### Assignment
After locating "Instruction: Open the About tab", return its line and all lines that follow through the end of the listing below, exactly; leave out pictures.

### Data
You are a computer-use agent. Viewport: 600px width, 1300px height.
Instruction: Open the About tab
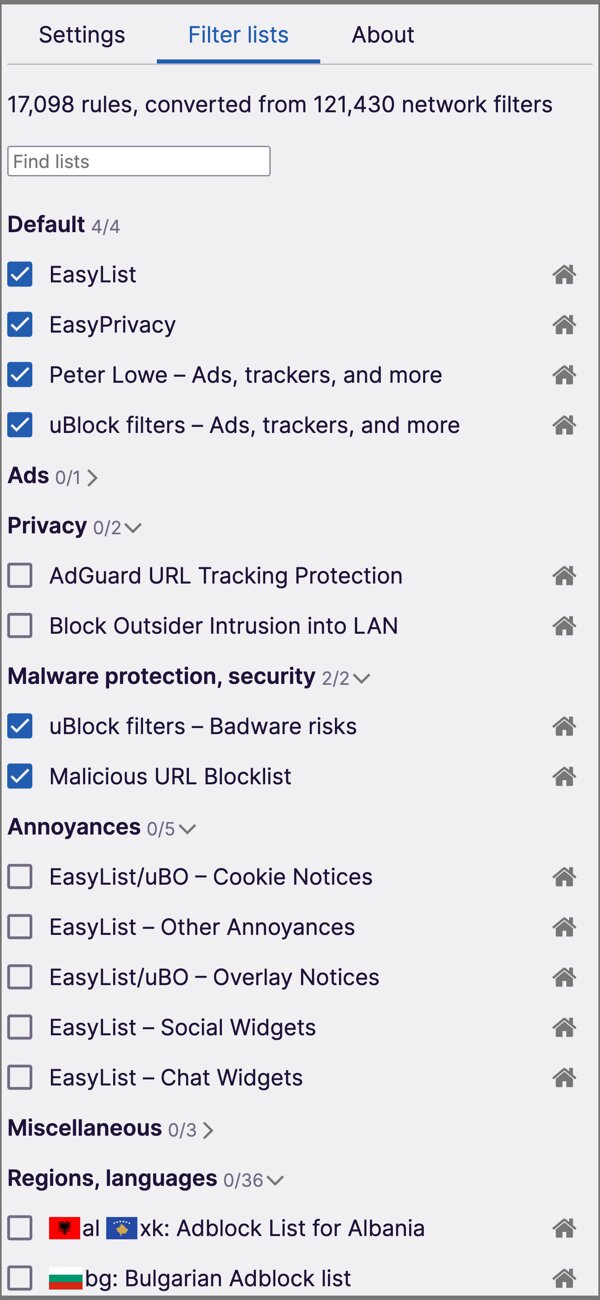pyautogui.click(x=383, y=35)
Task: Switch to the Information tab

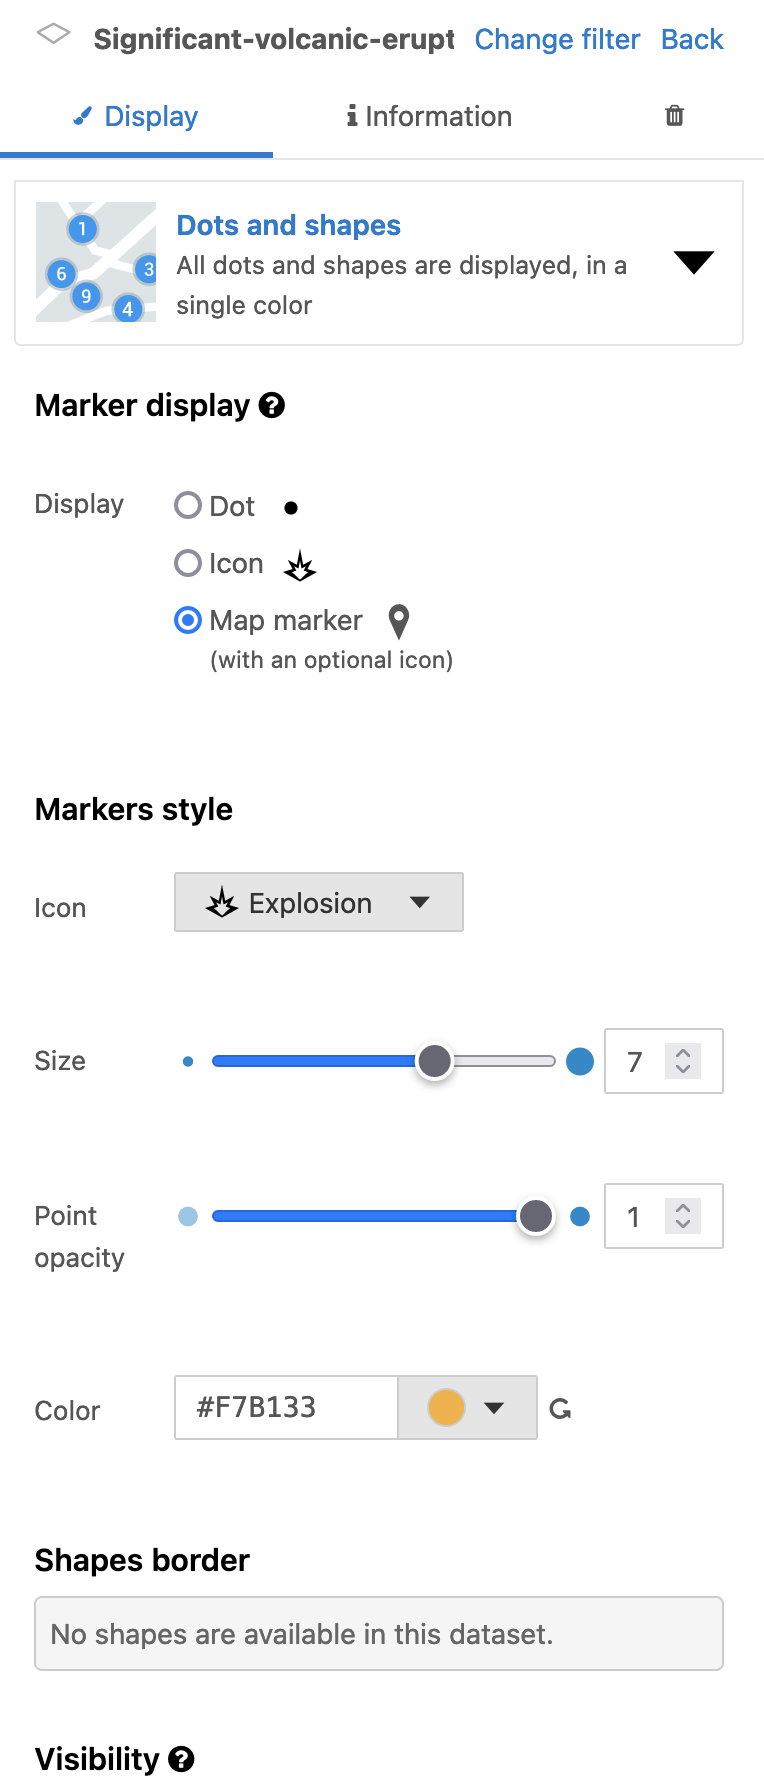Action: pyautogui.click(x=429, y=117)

### Response
Instruction: Open the About tab
pyautogui.click(x=383, y=35)
Task: Switch to the Information tab

Action: pyautogui.click(x=429, y=117)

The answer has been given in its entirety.